[发明专利]一步式免标记荧光快速检测汞离子的方法

摘要

本发明公开了一步式免标记荧光快速检测汞离子的方法，基于ssDNA可与Hg2+形成稳定的T‑Hg2+‑T复合物，并可折叠成稳定的发卡结构双链DNA(dsDNA)的原理，利用荧光染料SG I可以嵌入dsDNA双螺旋结构的小沟结构区域中，可被激发出较强的荧光，且荧光强度与Hg2+的浓度呈正相关，实现了对Hg2+的快速检测。

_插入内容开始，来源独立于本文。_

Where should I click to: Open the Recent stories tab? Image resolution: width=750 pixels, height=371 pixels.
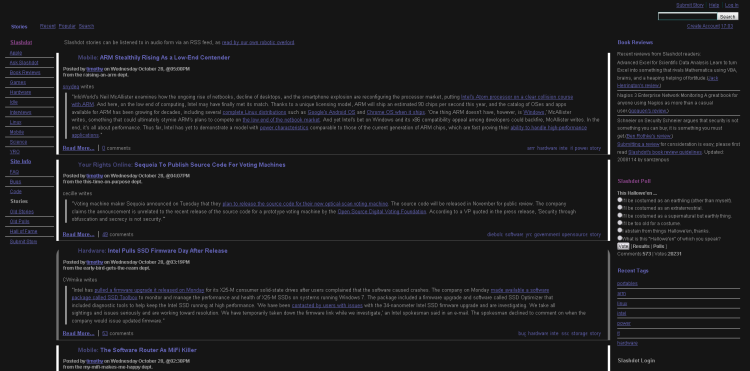point(47,26)
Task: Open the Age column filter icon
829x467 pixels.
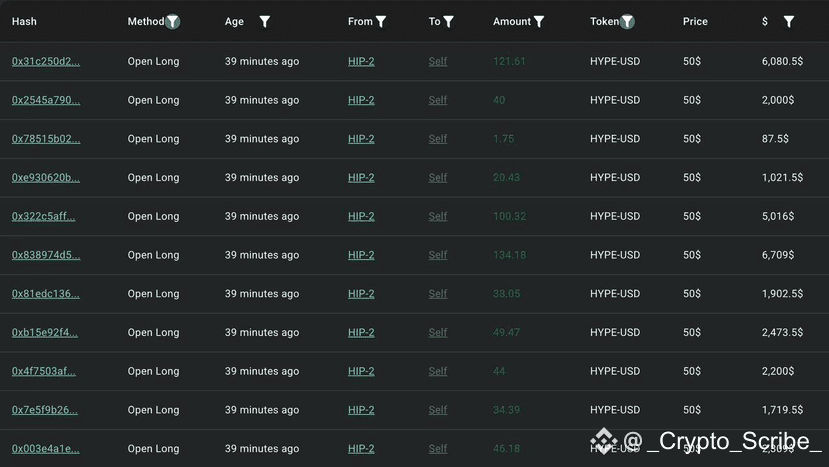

对水样中Hg2+的最低检出限为3nM，低于美国环境保护署标准，而且特异性强，不受其它金属离子干扰，重复性好，本发明的检测方法成本较低、操作简单，易通过新型检测平台在现场Hg2+检测方面推广应用，实现自动化，在重金属的应急处置、环境监测、风险评估和管理等方面具有很大的潜力。

主权项

一步式免标记荧光快速检测汞离子的方法，其特征是包括如下步骤：(1)在6‑8支离心管中加入200μL 100nM汞特异性ssDNA溶液和2μL 100×用水稀释的SYBR Green I荧光染料，再分别加入50μL浓度呈梯度的选自5‑1000nM的6‑8个Hg2+水溶液，混匀，室温下孵育0.5‑3min；(2)采用荧光分光光度计，以490nm为激发波长，在535nm的发射波长下分别对步骤(1)获得的液体进行扫描，获得各自的荧光强度值，制备荧光强度响应标准曲线；(3)重新取3‑5支离心管，加入200μL 100nM汞特异性ssDNA溶液和2μL 100×用水稀释的SYBR Green I荧光染料，再加入经0.45μm微孔滤膜过滤的50μL待测水样，混匀，室温下孵育0.5‑3min；采用荧光分光光度计，以490nm为激发波长，在535nm的发射波长下对待测水样进行扫描，获得荧光强度值，与荧光强度响应标准曲线比对，得到待测水样的Hg2+浓度，所述ssDNA的核苷酸序列用SEQ ID NO.1所示；所述ssDNA溶液的溶剂的配方为：4‑羟乙基哌嗪乙磺酸:10mM,NaNO3:20mM,pH:7.6，余量为水。